2011 is the year I have set aside to really focus on making myself a better person. I've been working on being a better friend and wife over the past few weeks. I'm confronting my short-comings and facing them head-on. But there is one thing that I just can't seem to wrap my head or hands around.
I am a high-strung person. I live for the crisis situation at work - one where I can solve problems and fix things quickly. I take on more than I need to and juggle a hectic schedule. I am a yes person and have a tough time saying no, which leads to stress. I'm only 25, so I shouldn't be worried about my stress level, right? WRONG!

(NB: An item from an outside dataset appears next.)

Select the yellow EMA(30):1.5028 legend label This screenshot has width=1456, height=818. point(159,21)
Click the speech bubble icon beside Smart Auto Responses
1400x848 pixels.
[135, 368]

This weekend I stayed in and was overcome with odd chest pain, a burning sensation throughout my entire abdomen area, dizziness and a cough. I went to the doctor this morning, and after three hours, walked out stressed. Here is the kicker - I'm stressing over trying to figure out what is stressing me out. Weird huh? After several tests performed and even more scheduled, we're pretty sure it's my gall bladder, but it is clear. I am too stressed and it's not good for my mind, body or soul. My doc asks me what is stressing me out, and I can't think of a single thing. I have been taking it easy since finishing my thesis, taking time for myself, setting aside relaxation time, and things just seem to be falling into place. So, what in the world am I stressed about? I can't figure it out, so now I have 6 days and 12 hours to figure out what is stressing me out before I take a stress test. Stressing about it is not the best way to prepare, but that's where I am now. Stressing over not knowing what I'm stressed about.
If you read this, please say a prayer for me. I'm going to try and calm down, but it's hard, not knowing what is causing me to feel so stressed.